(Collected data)
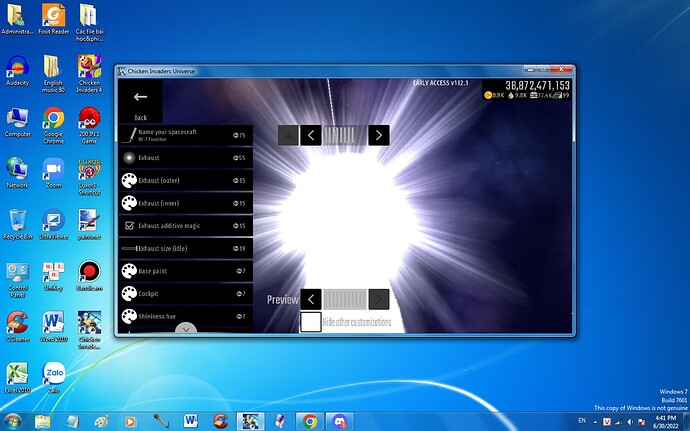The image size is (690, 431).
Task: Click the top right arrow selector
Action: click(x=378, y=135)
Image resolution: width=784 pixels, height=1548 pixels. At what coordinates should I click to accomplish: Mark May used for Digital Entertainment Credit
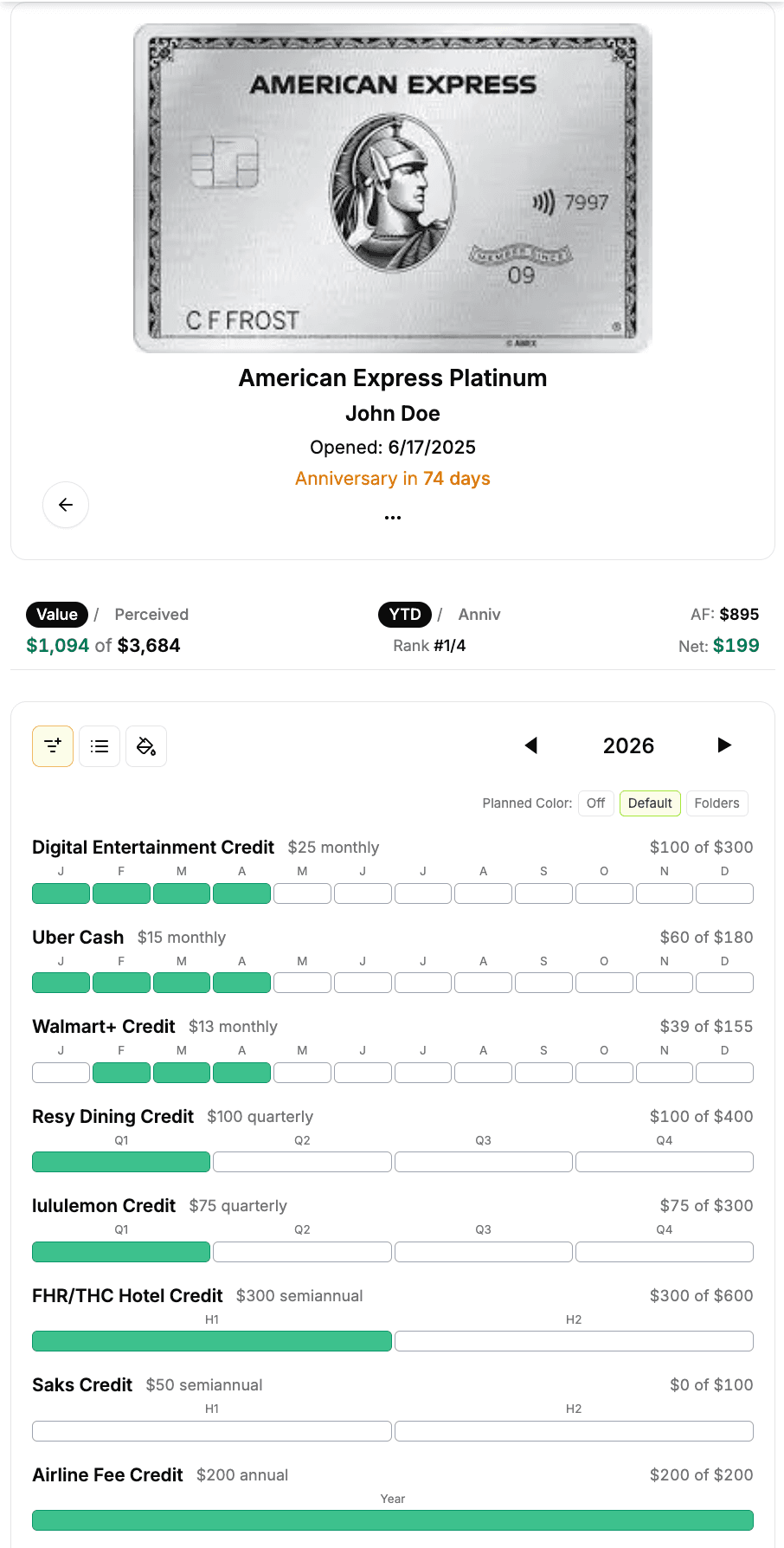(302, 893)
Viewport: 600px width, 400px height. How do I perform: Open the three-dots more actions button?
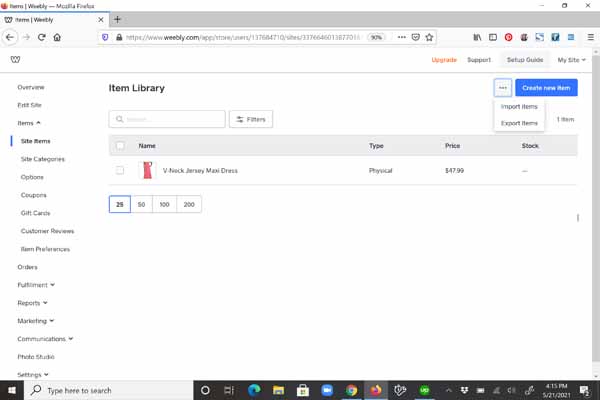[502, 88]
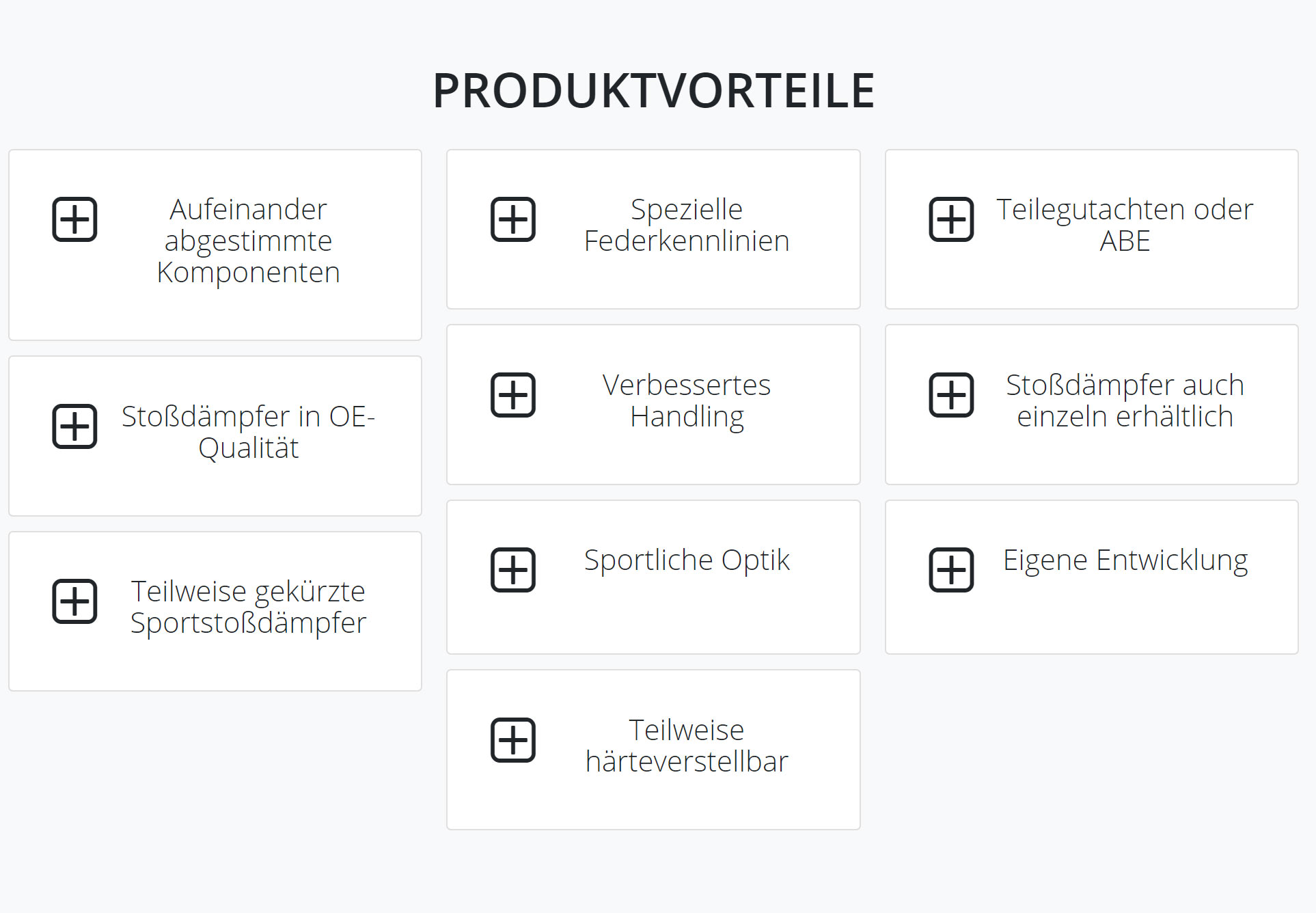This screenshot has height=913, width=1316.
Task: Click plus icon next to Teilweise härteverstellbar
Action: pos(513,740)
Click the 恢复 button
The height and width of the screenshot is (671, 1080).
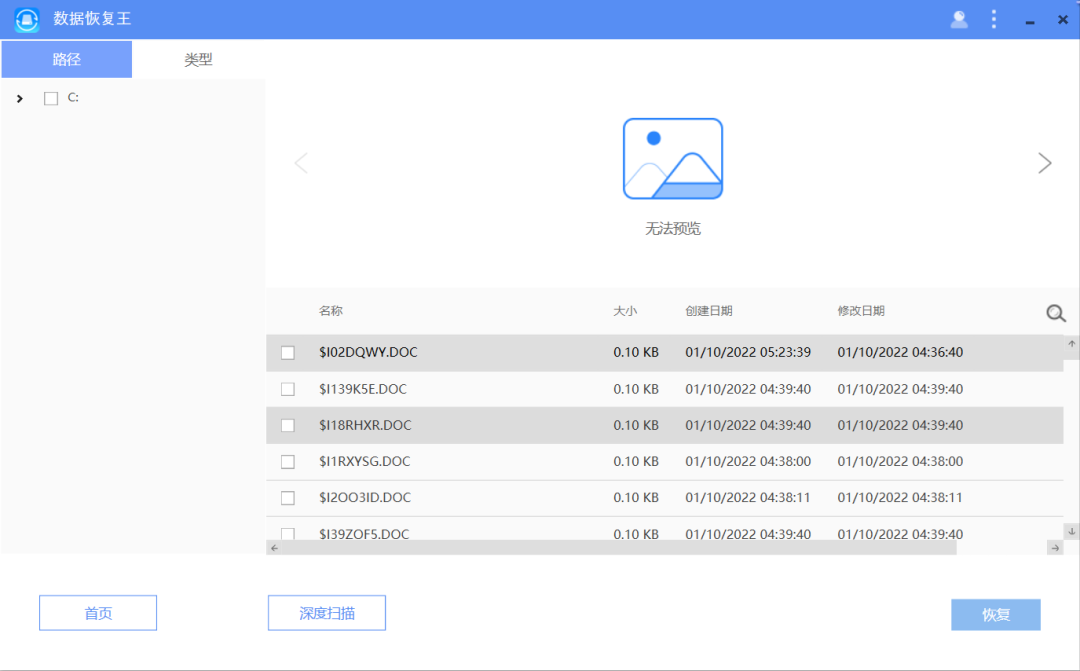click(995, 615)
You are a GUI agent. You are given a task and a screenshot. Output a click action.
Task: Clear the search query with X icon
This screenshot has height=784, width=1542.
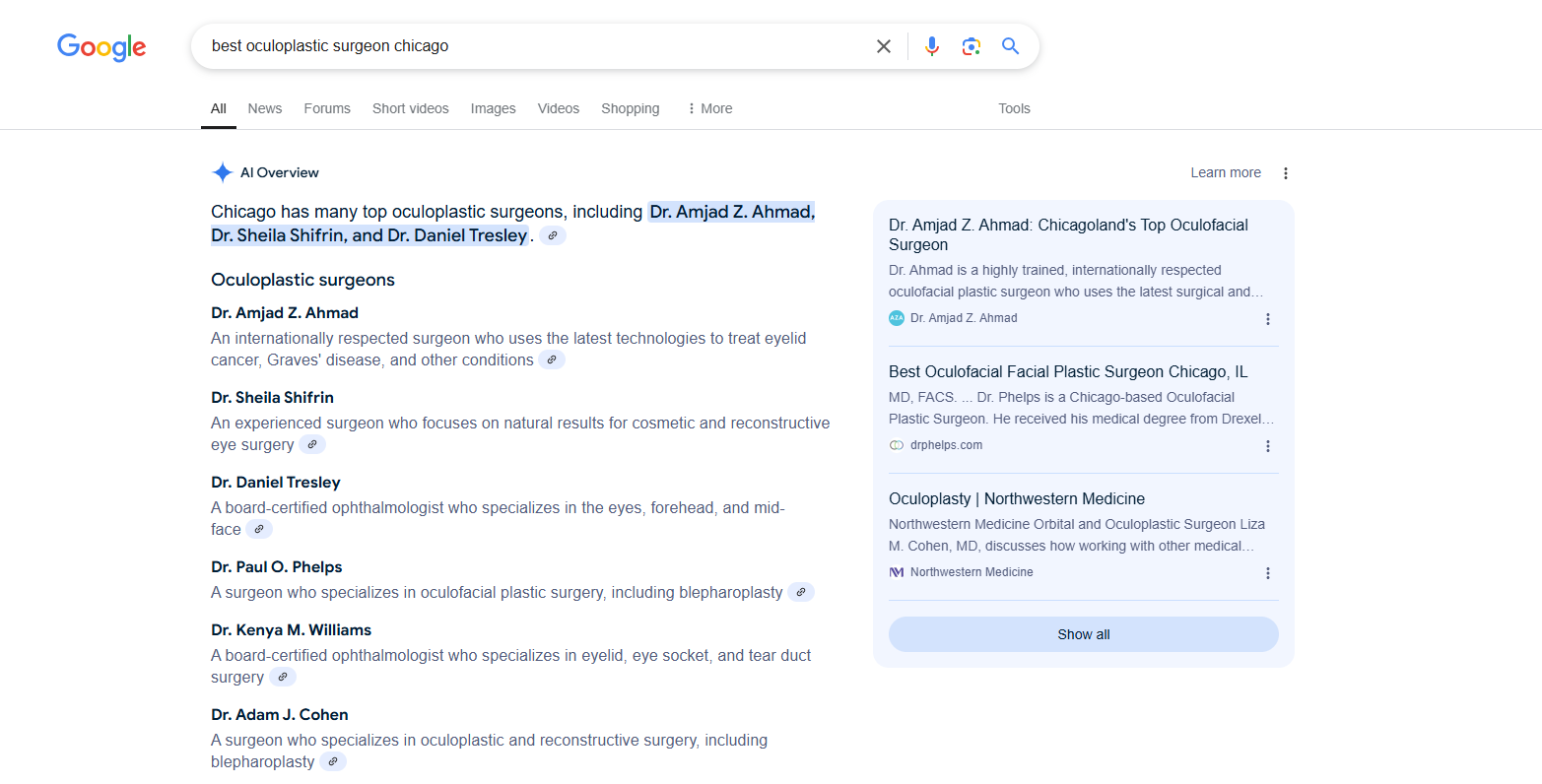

**ACTIVITY**
Above are the records. Copy exactly, and only, the lines from the line containing "Task: Clear the search query with X icon" through the last one, omitting any pictures.

**FINAL ANSWER**
Task: Clear the search query with X icon
This screenshot has height=784, width=1542.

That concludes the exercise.